Sunday, December 13, 2009

I Am Not She


Dearest Love,


Christmas is approaching.  As I journey through this season of preparing for Your humble yet glorious birth, I am reminded of the depth and power of Your love for me.  I want to try to express to You something of what my relationship with You means to me.


Life is not easy.  I am young, but I learned this lesson long ago.  So often my relationship with You suffers from shallowness of waters.  Many times, I am consumed by this world and its difficulties.  While Your love for me transcends into eternity, I myself am unable to move beyond the confines of this world.


I have said, on multiple occasions, that I cannot imagine my life without You.  I have said that all is confusing enough with You in my life.  Tonight, I question how much I have actually let You in.  I cannot deny, nor do I wish to, that every good thing in my life is a blessed gift from above, and that every good action is done only because of Your grace.  However, I wonder how much I am actually living this life without You.
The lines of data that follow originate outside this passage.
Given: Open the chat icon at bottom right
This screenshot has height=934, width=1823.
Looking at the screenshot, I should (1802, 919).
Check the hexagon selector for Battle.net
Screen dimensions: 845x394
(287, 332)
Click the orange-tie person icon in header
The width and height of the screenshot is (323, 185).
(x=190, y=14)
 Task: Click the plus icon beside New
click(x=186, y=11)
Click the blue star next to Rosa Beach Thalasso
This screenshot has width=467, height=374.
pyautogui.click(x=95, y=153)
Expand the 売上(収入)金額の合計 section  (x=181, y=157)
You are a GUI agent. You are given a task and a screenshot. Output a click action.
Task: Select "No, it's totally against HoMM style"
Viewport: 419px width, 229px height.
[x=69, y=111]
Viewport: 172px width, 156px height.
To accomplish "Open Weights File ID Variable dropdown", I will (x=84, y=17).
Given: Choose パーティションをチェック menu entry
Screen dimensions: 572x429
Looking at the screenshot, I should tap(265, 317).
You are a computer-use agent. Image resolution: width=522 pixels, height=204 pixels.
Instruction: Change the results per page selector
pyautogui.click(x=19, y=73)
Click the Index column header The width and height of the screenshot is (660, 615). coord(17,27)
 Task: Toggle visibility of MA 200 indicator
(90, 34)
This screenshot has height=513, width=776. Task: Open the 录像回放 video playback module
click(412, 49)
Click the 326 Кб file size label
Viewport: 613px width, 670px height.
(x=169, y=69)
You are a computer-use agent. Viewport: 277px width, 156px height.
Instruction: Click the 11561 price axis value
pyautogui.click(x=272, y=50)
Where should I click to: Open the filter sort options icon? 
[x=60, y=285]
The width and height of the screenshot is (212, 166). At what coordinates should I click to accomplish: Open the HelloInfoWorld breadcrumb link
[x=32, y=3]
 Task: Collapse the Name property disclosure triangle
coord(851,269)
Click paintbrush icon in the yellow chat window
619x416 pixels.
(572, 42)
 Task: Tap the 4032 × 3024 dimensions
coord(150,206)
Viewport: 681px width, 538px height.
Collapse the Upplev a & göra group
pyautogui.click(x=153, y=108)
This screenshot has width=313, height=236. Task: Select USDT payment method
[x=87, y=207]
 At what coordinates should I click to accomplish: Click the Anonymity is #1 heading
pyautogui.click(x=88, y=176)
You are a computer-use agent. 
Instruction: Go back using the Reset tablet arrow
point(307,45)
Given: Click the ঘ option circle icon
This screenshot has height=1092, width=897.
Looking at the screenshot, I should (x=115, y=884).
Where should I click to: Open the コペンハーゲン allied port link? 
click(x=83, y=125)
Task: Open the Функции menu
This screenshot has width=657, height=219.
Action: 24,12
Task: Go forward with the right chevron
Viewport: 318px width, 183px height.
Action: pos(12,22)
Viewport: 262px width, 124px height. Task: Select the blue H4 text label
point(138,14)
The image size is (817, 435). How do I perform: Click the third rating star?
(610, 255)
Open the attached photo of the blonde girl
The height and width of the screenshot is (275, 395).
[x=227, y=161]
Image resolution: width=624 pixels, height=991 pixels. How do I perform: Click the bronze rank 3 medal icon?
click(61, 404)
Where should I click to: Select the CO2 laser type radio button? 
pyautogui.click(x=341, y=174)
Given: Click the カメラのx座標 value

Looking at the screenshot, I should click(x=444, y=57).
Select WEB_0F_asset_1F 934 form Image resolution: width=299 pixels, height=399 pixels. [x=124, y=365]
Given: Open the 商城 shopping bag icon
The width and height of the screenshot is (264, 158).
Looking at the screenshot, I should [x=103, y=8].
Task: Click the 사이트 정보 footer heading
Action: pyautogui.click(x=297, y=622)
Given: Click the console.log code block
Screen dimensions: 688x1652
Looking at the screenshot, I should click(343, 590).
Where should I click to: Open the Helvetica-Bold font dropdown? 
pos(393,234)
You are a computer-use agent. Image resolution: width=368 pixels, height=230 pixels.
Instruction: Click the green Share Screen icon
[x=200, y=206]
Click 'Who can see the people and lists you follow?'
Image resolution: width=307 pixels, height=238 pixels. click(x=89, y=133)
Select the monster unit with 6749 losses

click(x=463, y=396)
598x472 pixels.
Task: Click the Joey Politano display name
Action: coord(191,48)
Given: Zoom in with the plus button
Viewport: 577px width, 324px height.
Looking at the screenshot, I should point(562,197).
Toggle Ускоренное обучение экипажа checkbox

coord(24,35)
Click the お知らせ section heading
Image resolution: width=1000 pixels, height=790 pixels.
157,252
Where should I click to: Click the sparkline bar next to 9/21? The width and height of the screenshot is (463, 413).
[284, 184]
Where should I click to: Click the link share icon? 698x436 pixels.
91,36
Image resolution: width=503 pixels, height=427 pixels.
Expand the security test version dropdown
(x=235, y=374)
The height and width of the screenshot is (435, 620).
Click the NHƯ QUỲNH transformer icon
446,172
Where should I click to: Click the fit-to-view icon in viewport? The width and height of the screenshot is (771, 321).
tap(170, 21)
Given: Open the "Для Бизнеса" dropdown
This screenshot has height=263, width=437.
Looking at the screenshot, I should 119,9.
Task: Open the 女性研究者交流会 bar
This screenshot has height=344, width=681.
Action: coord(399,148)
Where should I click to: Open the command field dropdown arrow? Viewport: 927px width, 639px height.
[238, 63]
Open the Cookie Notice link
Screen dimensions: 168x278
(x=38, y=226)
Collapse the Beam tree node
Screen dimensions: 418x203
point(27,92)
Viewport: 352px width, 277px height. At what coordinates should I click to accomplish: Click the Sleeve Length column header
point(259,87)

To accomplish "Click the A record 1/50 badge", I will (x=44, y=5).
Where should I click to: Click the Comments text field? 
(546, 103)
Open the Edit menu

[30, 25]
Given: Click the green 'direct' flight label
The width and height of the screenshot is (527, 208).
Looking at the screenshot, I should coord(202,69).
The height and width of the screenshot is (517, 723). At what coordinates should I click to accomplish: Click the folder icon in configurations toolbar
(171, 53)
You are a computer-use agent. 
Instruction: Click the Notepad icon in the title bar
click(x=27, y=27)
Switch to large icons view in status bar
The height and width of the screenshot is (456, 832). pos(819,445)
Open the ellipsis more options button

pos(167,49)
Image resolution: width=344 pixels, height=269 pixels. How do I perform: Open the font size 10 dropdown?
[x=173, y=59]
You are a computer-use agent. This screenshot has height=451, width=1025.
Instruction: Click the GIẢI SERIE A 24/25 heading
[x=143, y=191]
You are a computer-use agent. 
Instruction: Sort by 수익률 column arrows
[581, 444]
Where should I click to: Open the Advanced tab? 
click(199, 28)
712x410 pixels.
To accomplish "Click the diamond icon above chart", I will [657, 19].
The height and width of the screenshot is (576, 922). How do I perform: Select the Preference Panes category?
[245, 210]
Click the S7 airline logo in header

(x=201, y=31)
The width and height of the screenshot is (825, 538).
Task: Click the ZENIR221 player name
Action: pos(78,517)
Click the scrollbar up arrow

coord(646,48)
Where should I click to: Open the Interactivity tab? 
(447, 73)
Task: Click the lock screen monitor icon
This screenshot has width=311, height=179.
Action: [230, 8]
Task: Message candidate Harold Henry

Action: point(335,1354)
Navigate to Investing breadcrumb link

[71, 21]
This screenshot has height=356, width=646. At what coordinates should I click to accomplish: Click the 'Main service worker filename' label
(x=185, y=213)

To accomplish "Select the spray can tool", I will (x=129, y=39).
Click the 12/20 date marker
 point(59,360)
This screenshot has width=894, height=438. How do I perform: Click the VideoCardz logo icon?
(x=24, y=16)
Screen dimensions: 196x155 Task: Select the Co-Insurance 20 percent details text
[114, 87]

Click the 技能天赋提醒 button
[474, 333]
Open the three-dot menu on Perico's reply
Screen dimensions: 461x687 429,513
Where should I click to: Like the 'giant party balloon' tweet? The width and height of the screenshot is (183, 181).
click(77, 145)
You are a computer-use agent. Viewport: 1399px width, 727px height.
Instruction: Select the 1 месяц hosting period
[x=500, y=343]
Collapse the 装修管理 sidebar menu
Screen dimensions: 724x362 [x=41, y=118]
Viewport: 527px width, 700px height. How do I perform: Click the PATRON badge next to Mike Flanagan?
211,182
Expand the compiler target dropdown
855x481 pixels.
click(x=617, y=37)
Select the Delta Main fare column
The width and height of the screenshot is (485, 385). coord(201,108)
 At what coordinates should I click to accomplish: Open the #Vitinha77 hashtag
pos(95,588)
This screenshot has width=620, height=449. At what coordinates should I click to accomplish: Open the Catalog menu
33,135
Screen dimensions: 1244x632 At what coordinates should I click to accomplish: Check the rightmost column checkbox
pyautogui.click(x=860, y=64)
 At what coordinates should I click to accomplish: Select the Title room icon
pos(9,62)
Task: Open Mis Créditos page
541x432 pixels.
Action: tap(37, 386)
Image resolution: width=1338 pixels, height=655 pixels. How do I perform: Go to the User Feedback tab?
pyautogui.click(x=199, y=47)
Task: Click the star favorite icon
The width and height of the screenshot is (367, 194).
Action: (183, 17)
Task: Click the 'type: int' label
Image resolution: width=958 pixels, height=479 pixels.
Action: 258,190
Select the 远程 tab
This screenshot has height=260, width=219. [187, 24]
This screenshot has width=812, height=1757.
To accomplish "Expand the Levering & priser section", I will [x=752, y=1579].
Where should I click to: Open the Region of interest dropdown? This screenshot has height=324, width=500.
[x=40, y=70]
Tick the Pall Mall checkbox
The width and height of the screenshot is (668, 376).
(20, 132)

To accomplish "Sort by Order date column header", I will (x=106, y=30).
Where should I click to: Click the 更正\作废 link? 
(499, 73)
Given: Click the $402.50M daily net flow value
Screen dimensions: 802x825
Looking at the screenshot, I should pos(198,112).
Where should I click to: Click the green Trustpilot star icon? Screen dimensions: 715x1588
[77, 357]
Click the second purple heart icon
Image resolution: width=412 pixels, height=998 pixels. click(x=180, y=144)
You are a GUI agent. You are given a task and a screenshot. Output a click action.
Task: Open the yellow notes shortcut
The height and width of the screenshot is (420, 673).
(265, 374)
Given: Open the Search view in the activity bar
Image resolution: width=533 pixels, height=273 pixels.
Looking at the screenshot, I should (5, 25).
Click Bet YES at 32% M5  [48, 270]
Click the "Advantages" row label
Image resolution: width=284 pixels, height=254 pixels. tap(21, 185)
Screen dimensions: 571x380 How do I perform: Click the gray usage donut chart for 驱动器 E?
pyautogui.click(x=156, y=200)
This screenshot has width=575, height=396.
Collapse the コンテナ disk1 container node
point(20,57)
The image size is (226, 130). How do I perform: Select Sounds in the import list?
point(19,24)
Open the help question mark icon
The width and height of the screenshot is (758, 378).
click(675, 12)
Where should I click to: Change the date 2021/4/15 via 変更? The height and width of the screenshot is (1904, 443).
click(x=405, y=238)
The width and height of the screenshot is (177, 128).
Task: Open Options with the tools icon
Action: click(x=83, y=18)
In the depths of my heart, I think that I love You.  And I think that love is motivated by genuine intentions, that it is pure and selfless.  But how pure of a love can it be if I’m not allowing it to change me.  If I ignore promptings that are likely to be from You, I am no closer to You than had I never heard them.


I have learned a lot about You these past three and half years.  I do believe that You have wanted me to do so.  Somewhere along the way, or maybe this was a problem before these years started, I stopped asking to be transformed.  Many of my prayers became nothing more than thoughts directed at no one in particular.


I wanted to write a letter in which I could express to You how much I love You.  I wanted it to be filled with the beautiful language of which You are deserving.  I wanted to detail, in small ways, the joys and sorrows of this life we share together.  Instead, I am left lamenting.  The words necessary to express what I am like on the inside are not the words I long to use.


My Jesus, my sweet, loving Jesus, I am broken.  There is far too much of me, and far too little of You.  And I hear You calling Lord.  I hear the tenderness of Your beckon.  But my response is not coming easily.  My soul is nearly collapsing under the pressure of this moment.  Lord, I do not know how to say Yes.  Mary, Your Mother, my Mother … our Mother, lived so beautifully and so perfectly that for which I do long. I do. But I am not she.  I am not she…


But she will pray for me Lord.  And those who lived the faithful life before me will beg for me at the feet of Your Father.  And slowly, very slowly, my heart will change.  Do I believe that?  Will I live like I do?


I am here Lord.  My soul is fighting against the strong jaws of my flesh.  They want desperately to snap shut. To block You out. To remain the same.  They are trapped in the heavy chains of fear. And my soul is struggling. Struggling.


I need Your grace Jesus.  My Love.  I cannot ask for it enough. I cannot desire it enough.  I cannot be enough.  But Your grace is enough.  It will be enough.  It is enough.